Besides, My Bionic is running just fine now on 5.7.893 - I'm not going to worry about this until Moto release ICS for the Bionic, assuming that it's any better than dhackers version (which I seriously doubt)...


----------



## FenixJr

crpeck said:


> I'm not rushing into it - dhacker is working on ICS for the Bionic, and, I'll be picking this apart to include in the MotoRooter Mac/Linux script I have, after I test it out.

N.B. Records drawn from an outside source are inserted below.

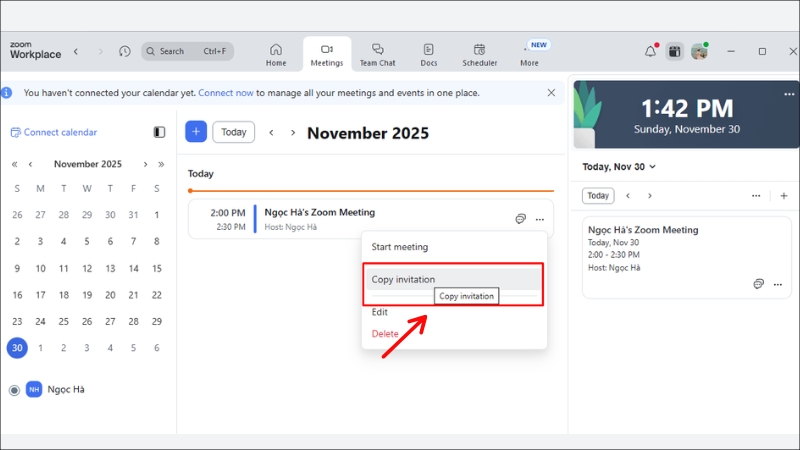Image resolution: width=800 pixels, height=450 pixels.
Task: Click the blue plus new meeting button
Action: coord(196,132)
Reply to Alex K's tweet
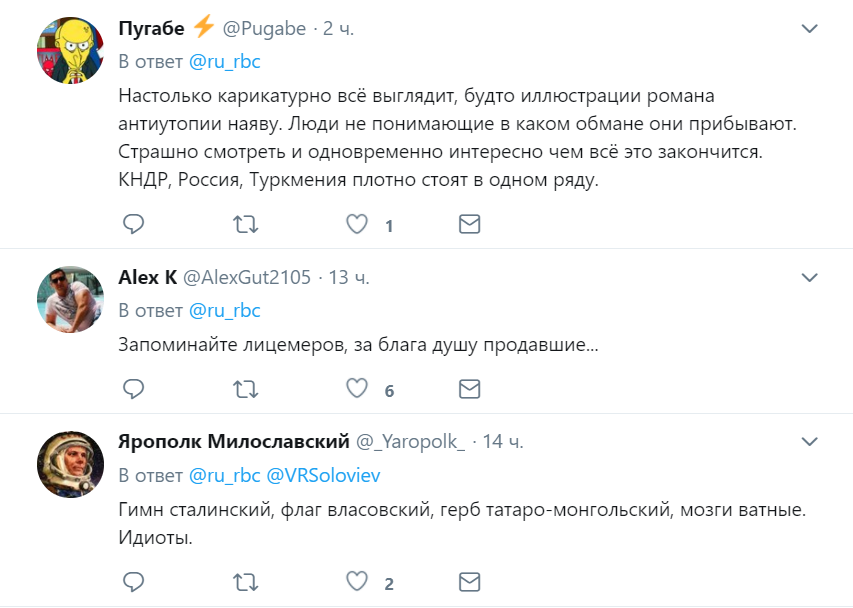 pos(133,389)
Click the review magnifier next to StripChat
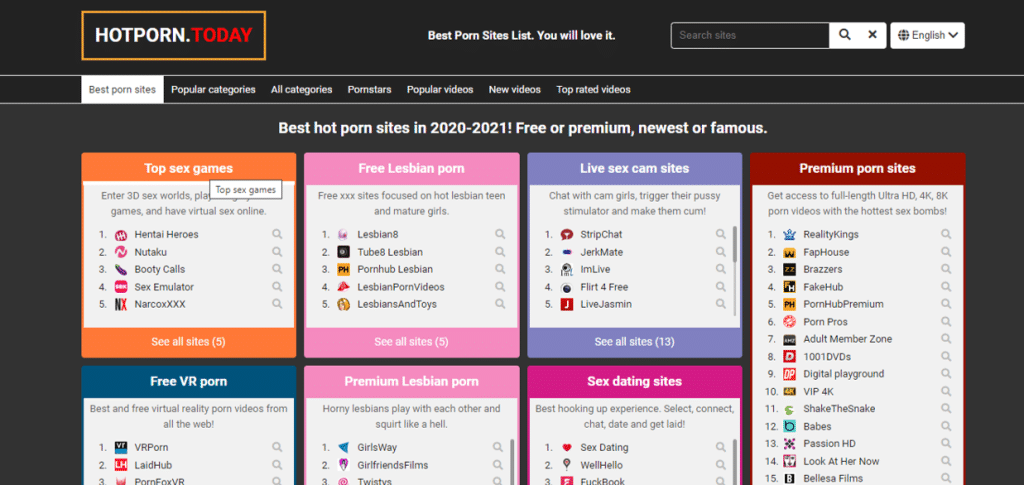 coord(720,234)
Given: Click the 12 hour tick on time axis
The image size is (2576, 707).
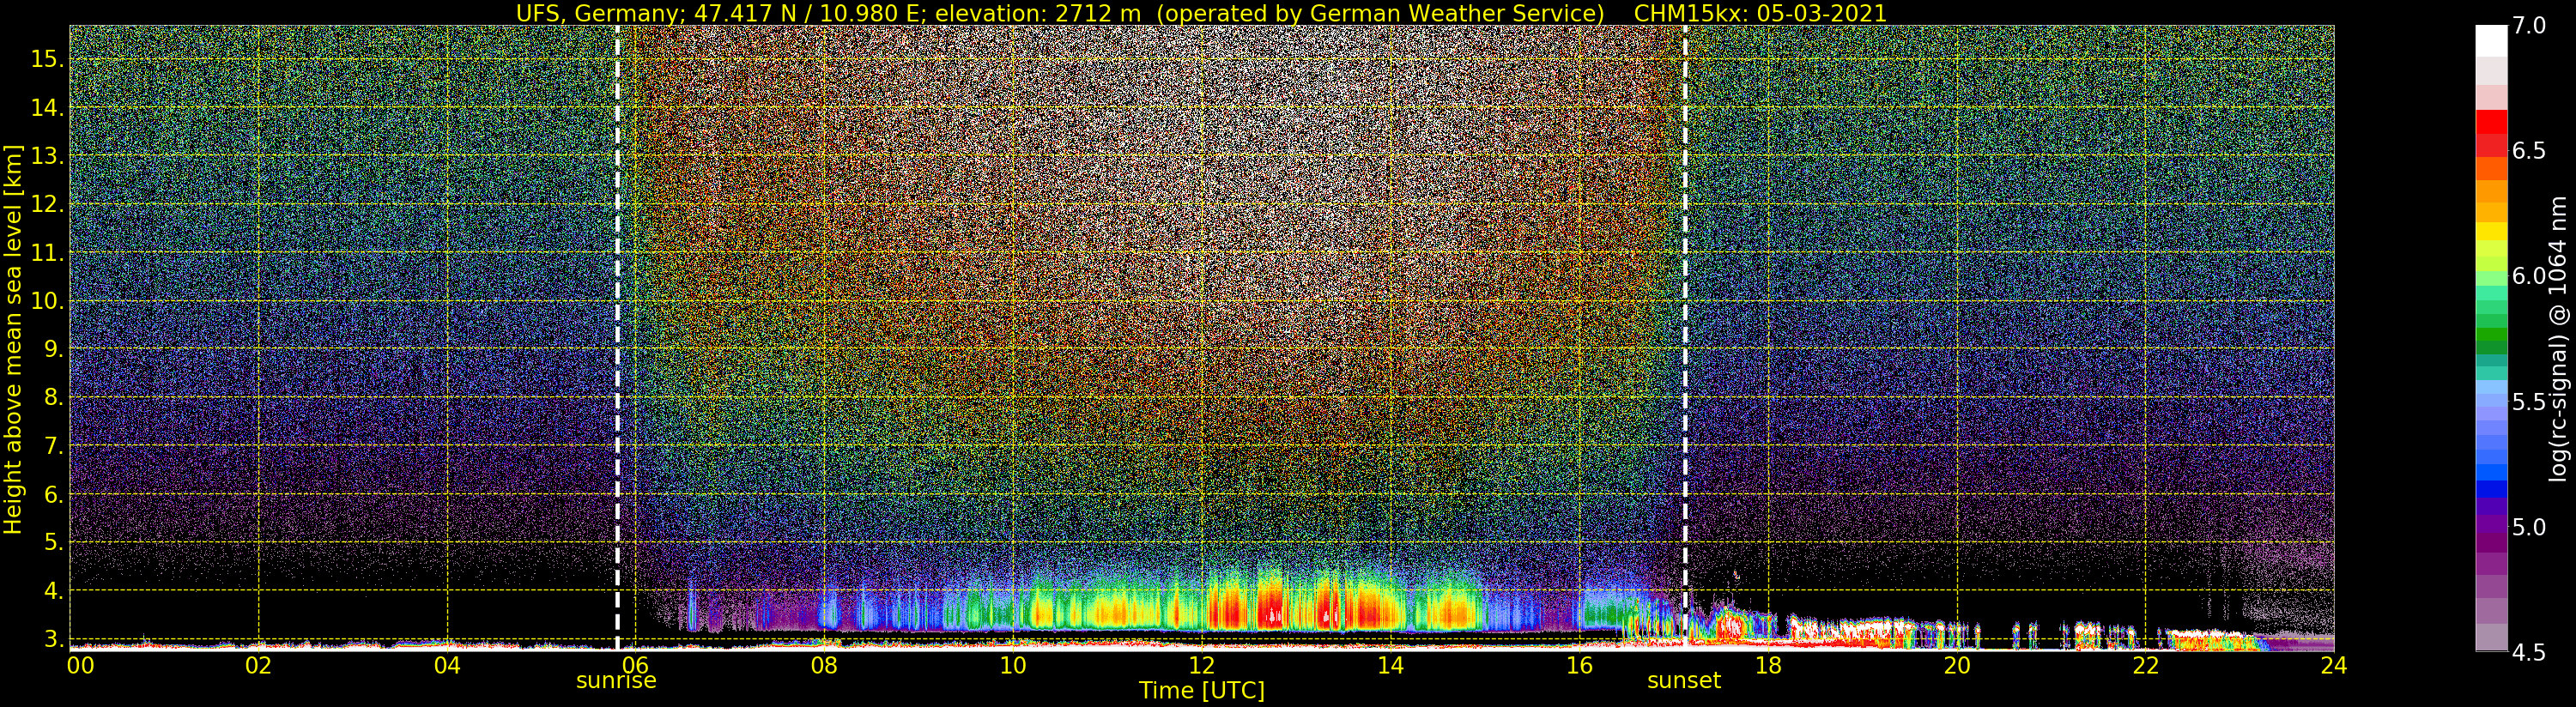Looking at the screenshot, I should point(1201,665).
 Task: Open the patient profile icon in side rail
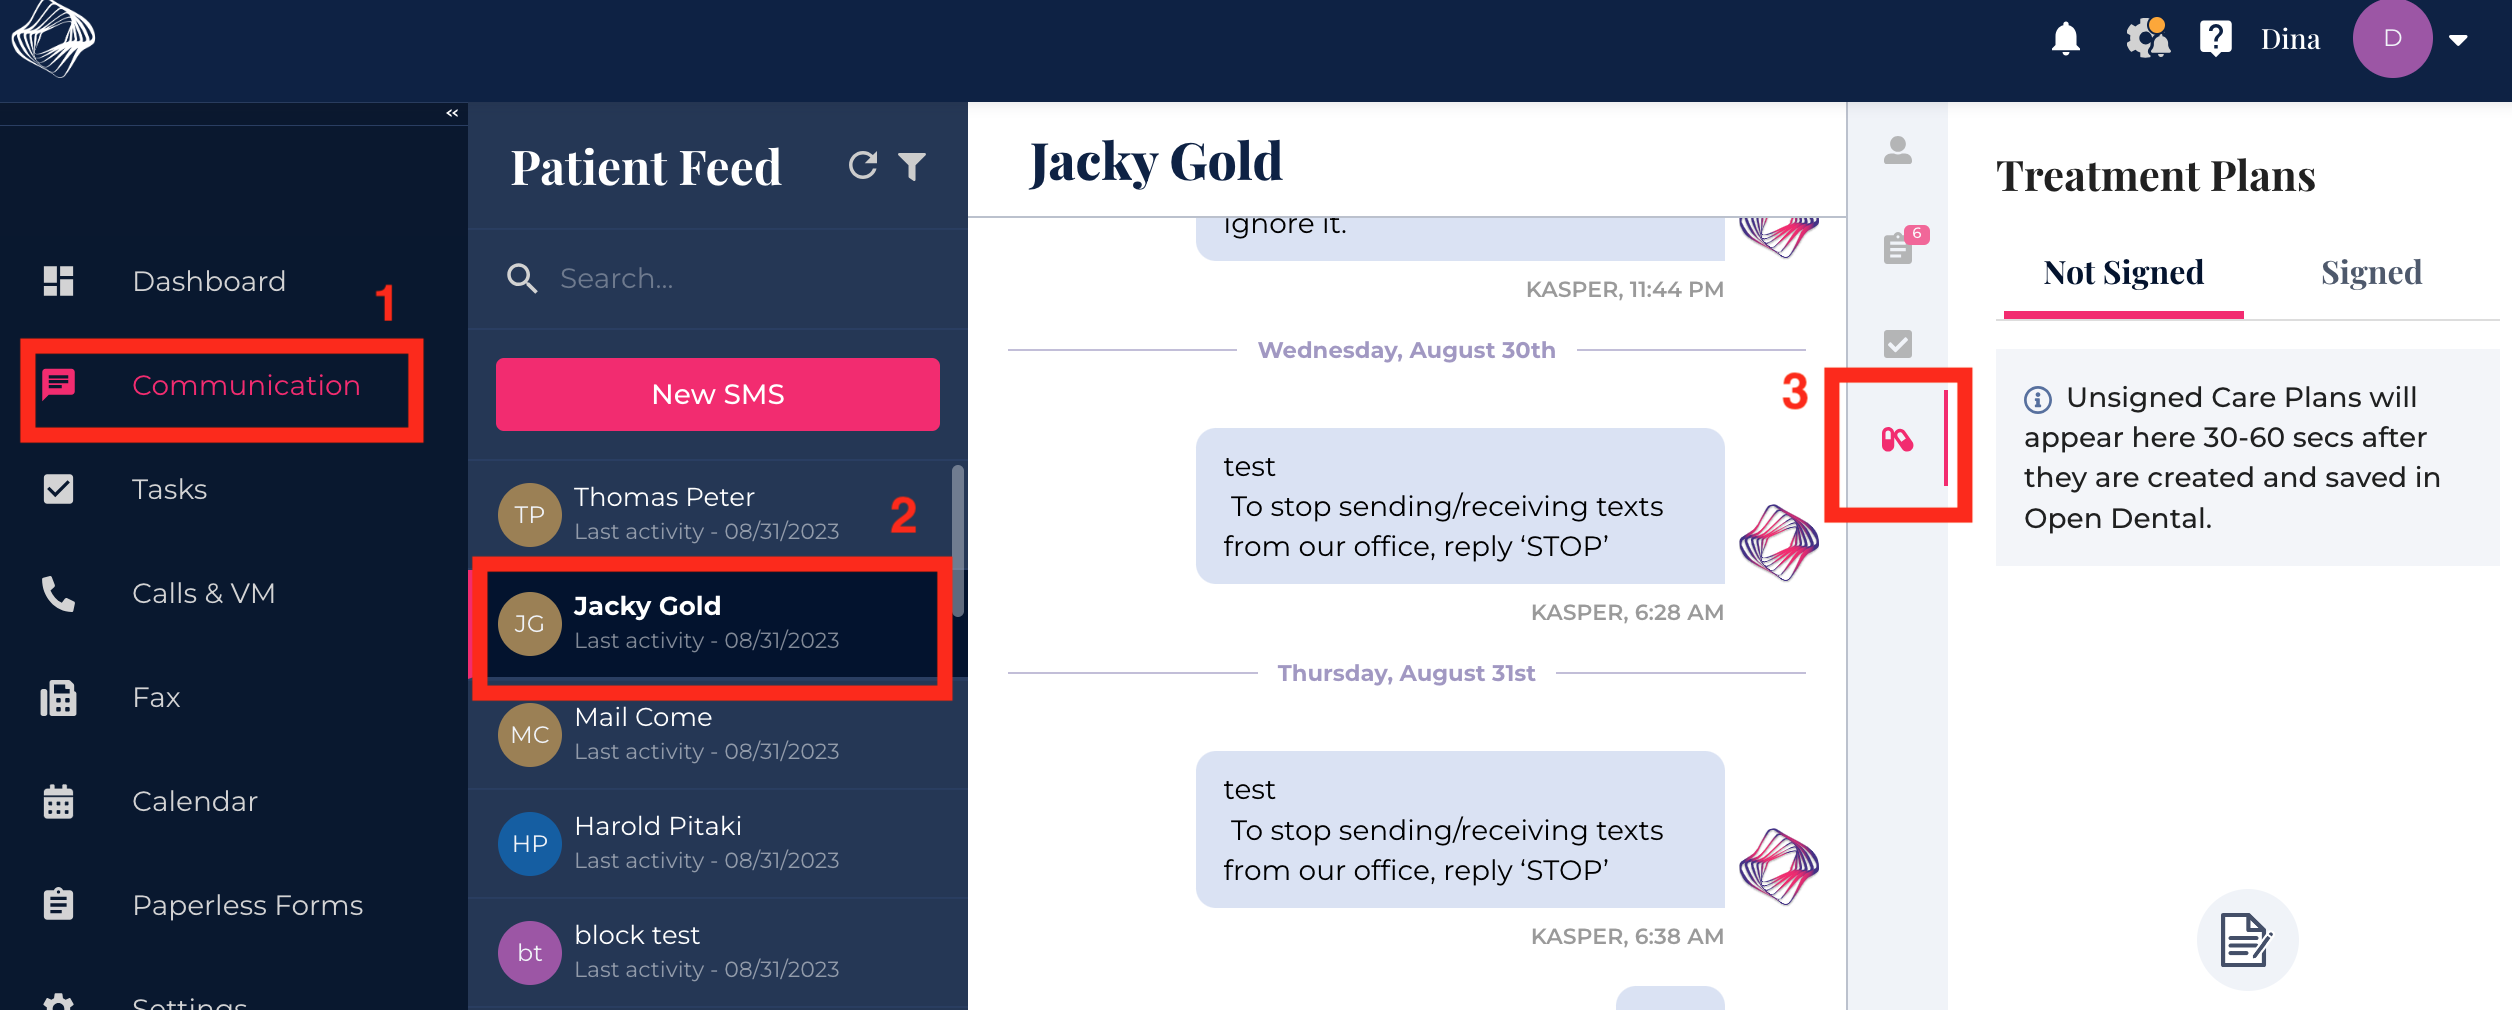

I'd love to see some screen pics of the "About Phone" after applying this
> 
> 
> 
> 
> 
> 
> 
> 
> 
> Besides, My Bionic is running just fine now on 5.7.893 - I'm not going to worry about this until Moto release ICS for the Bionic, assuming that it's any better than dhackers version (which I seriously doubt)...


This is mine after having been at 5.8.894. And since i've safe-strapped and am now running KIN3TX, hence the 894 system and KIN3TX build numbers


----------



## FenixJr

fenderz said:


> a few questions from a newbie. I am at 5.7.893 with no webtop, will this work for me or do I have to get that back. I am having problems rooting my phone neither petes one click or the R313AS3D root method seem to work. and lastly is it possible to get back to 886 unroot the phone and just pull the updates using settings, check for update.. thanks in advance


in step 3, you flash back to the original webtop.


----------



## grn4frk

Alright so got all that straightened out, thanks. i also downloaded WinRAR and I keep clicking on 5Tock886.bat and nothing is really happening..a black command box pops up for a fraction of a second then goes away, nothing happens on my phone...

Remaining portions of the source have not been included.